Cotton cloth became intertwined with the religious life of the Creole and Maroon population of Suriname, with blue being the color used to fight off the Evil Eye (See the linked story below), to fight off evil spirits, and to guide through any process of separation, such as death, mourning, but also birth.
And then, there are the bright, white signs sewn onto a dark background on the loincloth. This heightening of colors also happens to be the summum of beauty for the Creoles and the Maroons: dark skin and white teeth, as color pops on an even background. This stark contrast makes the white stand out for the ancestor spirits that followed the slaves to Suriname.
Eddie Smart sold this loincloth to Ger van Wengen, not knowing that for someone like me, son of a Surinamese father, it would be a very tangible way to reconnect with my roots. When I look at this cloth now, I see birth and death; I see humanity and slavery; I see suffering and healing, safety and danger.

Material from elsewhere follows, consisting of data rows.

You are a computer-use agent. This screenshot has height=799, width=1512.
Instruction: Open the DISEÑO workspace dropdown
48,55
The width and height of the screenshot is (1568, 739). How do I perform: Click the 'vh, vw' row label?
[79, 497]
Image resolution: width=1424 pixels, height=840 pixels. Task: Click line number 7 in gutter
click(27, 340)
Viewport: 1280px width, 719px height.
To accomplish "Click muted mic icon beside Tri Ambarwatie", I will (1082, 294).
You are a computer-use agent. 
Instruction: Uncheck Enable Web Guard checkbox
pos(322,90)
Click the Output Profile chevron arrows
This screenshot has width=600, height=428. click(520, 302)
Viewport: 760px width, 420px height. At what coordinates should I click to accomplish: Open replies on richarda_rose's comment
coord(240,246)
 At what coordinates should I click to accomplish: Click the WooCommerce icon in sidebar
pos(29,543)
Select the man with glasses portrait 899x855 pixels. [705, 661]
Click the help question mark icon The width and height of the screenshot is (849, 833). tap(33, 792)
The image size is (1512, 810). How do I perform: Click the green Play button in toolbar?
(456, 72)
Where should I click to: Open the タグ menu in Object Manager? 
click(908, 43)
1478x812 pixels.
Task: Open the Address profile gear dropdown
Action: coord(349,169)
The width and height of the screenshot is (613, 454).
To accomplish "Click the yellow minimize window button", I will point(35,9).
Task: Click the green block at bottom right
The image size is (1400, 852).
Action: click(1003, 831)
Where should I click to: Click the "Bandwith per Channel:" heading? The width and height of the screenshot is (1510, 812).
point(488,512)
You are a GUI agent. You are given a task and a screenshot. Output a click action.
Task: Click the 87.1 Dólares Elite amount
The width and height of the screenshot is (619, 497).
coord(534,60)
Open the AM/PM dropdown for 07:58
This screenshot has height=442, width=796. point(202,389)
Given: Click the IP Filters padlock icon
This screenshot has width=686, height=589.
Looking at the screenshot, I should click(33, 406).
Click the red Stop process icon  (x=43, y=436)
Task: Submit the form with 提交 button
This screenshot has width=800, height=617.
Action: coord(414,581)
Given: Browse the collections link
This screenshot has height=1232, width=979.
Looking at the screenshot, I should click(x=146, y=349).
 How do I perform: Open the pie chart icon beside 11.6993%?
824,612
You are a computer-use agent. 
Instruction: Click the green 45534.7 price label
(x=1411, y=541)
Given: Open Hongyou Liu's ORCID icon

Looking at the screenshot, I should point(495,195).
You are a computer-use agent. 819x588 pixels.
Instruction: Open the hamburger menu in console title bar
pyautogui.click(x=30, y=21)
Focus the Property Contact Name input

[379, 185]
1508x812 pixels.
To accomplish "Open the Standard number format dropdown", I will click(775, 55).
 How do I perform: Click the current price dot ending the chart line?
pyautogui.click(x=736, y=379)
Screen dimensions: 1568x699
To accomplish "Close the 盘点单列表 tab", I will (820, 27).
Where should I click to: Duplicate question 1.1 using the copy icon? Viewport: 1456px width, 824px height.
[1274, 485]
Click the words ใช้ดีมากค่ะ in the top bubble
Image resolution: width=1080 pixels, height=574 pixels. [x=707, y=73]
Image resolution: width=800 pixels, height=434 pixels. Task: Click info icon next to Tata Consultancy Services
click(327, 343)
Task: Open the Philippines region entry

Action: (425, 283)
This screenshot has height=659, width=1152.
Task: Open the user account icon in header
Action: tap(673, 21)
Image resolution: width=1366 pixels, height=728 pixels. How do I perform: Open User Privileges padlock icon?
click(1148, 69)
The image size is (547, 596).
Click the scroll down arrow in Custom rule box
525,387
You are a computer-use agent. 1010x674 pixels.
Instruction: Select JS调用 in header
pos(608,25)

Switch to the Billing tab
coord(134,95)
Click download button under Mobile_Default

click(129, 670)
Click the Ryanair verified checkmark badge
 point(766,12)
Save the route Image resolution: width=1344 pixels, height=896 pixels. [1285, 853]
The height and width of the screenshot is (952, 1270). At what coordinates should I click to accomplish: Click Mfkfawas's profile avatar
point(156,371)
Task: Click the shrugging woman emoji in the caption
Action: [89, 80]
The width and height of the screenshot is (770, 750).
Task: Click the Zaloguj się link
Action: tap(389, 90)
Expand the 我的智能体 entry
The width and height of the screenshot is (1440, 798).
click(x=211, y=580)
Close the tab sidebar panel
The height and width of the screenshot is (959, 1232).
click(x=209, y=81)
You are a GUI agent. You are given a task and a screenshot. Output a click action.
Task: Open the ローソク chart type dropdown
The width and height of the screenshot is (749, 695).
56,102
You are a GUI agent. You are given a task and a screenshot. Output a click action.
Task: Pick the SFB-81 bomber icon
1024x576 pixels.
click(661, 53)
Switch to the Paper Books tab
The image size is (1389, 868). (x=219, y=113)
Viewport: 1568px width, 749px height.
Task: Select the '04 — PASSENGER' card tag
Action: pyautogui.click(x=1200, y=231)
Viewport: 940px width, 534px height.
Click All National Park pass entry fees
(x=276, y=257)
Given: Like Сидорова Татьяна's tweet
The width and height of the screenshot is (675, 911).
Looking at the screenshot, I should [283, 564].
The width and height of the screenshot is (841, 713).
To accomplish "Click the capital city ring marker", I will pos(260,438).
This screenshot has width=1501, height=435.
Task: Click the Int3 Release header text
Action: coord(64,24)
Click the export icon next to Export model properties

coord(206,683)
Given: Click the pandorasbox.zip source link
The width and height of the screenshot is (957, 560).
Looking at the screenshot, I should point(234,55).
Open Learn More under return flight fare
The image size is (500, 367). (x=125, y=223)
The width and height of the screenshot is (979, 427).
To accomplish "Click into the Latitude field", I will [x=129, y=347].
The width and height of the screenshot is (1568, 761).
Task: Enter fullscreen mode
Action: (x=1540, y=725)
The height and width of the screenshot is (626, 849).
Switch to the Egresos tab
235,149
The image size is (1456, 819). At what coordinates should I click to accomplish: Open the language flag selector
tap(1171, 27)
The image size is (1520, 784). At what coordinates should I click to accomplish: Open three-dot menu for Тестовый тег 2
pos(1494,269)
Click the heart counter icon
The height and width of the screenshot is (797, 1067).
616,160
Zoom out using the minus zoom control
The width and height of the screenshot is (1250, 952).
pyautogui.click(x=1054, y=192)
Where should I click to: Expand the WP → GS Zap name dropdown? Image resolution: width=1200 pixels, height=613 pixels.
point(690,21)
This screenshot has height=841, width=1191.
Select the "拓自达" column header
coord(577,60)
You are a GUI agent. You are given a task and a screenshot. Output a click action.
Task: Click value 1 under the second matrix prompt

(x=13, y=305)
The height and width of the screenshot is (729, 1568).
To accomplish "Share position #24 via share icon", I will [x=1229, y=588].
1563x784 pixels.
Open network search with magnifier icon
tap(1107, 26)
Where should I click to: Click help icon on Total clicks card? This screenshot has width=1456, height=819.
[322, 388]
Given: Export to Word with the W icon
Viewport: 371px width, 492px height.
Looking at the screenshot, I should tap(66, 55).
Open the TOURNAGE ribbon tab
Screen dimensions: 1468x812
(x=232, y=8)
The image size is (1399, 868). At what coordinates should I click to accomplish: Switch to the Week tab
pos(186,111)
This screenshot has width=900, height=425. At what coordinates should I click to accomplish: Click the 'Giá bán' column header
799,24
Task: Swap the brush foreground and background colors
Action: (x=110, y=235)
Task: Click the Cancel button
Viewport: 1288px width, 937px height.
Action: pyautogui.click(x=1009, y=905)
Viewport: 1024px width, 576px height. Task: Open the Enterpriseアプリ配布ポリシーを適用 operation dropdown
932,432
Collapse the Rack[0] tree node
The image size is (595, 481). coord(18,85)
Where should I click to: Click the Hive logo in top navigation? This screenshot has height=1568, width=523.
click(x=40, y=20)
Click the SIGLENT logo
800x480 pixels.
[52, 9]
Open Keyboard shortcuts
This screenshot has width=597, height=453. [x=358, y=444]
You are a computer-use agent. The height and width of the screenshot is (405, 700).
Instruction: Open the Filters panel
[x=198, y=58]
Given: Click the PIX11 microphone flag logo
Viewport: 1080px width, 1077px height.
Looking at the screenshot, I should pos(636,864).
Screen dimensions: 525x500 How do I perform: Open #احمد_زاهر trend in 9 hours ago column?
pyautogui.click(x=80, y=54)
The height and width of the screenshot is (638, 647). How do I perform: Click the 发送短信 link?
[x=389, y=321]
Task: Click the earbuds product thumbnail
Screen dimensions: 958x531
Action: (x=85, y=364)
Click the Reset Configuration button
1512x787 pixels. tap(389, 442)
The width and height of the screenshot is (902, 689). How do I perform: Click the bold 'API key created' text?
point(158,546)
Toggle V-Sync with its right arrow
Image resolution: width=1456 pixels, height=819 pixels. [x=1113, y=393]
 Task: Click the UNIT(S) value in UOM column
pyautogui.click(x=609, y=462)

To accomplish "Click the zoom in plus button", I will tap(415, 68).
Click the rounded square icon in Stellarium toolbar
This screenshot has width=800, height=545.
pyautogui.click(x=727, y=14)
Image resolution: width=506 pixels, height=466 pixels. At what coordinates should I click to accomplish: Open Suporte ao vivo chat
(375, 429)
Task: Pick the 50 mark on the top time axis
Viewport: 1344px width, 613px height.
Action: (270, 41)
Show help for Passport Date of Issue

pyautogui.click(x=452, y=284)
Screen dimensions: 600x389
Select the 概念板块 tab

But still, there is little about this cloth that I know for sure.
What do you see when you look at this cloth?
Postscriptum
The day after this story went live, a good friend helped me to get this article by Van Wengen: ‘Creools volksgeloof in Suriname’ (Creole popular religion in Suriname), 1967, 1(2) p 17 (Fig. 2). The first paragraph reads:
In March 1966 the National Ethnographic Museum opened its newly arranged Americas-wing. From now on, Suriname will be represented with its own modern and large vitrine. Centerpiece of this vitrine is a mannequin doll. It is dressed in the attire of a Creole religious specialist, the obiaman. The soll is seated between all of the paraphernalia that the obiaman needs to do his work.
It was not this text that caught my first attention: on the right is a picture with the caption “Obiaman”. This must be Eddie Smart, with his loincloth wrapped around his waist. Looking into his eyes, I realize that all the paraphernalia are secondary to Eddie, but as so often happens, the things outlive their owner.